■ About this exercise
Retyping the records exactly, down to the last line, is the whole job.
======== Material to process ========
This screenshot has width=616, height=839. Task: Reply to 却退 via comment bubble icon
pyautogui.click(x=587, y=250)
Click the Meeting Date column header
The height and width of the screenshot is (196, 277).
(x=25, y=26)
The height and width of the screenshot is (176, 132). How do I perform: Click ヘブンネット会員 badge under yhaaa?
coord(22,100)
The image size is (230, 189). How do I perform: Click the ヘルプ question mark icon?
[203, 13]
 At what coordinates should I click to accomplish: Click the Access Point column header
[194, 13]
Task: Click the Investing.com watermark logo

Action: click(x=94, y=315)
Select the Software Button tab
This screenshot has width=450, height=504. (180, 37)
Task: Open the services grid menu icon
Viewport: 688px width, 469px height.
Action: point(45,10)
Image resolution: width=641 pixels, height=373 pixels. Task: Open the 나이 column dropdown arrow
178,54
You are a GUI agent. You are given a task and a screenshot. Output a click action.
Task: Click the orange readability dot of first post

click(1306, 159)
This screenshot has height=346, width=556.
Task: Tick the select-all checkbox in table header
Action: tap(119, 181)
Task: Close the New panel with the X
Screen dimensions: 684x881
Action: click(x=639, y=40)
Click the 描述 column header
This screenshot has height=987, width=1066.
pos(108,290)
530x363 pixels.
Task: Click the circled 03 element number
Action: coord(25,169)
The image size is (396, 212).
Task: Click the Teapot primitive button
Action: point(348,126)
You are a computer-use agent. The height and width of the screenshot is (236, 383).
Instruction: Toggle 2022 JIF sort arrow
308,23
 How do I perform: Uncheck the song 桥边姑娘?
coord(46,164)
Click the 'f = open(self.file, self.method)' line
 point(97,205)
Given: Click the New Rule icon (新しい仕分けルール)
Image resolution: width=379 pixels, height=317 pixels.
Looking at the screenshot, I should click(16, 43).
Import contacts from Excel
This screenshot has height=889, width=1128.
========
■ Solution for this exercise
This screenshot has width=616, height=839. Task: Reply to 却退 via comment bubble icon
pyautogui.click(x=587, y=250)
Click the Meeting Date column header
The height and width of the screenshot is (196, 277).
(x=25, y=26)
The height and width of the screenshot is (176, 132). How do I perform: Click ヘブンネット会員 badge under yhaaa?
coord(22,100)
The image size is (230, 189). How do I perform: Click the ヘルプ question mark icon?
[203, 13]
 At what coordinates should I click to accomplish: Click the Access Point column header
[194, 13]
Task: Click the Investing.com watermark logo

Action: click(x=94, y=315)
Select the Software Button tab
This screenshot has width=450, height=504. (180, 37)
Task: Open the services grid menu icon
Viewport: 688px width, 469px height.
Action: point(45,10)
Image resolution: width=641 pixels, height=373 pixels. Task: Open the 나이 column dropdown arrow
178,54
You are a GUI agent. You are given a task and a screenshot. Output a click action.
Task: Click the orange readability dot of first post

click(1306, 159)
This screenshot has height=346, width=556.
Task: Tick the select-all checkbox in table header
Action: tap(119, 181)
Task: Close the New panel with the X
Screen dimensions: 684x881
Action: click(x=639, y=40)
Click the 描述 column header
This screenshot has height=987, width=1066.
pos(108,290)
530x363 pixels.
Task: Click the circled 03 element number
Action: coord(25,169)
The image size is (396, 212).
Task: Click the Teapot primitive button
Action: point(348,126)
You are a computer-use agent. The height and width of the screenshot is (236, 383).
Instruction: Toggle 2022 JIF sort arrow
308,23
 How do I perform: Uncheck the song 桥边姑娘?
coord(46,164)
Click the 'f = open(self.file, self.method)' line
 point(97,205)
Given: Click the New Rule icon (新しい仕分けルール)
Image resolution: width=379 pixels, height=317 pixels.
Looking at the screenshot, I should click(16, 43).
Import contacts from Excel
This screenshot has height=889, width=1128.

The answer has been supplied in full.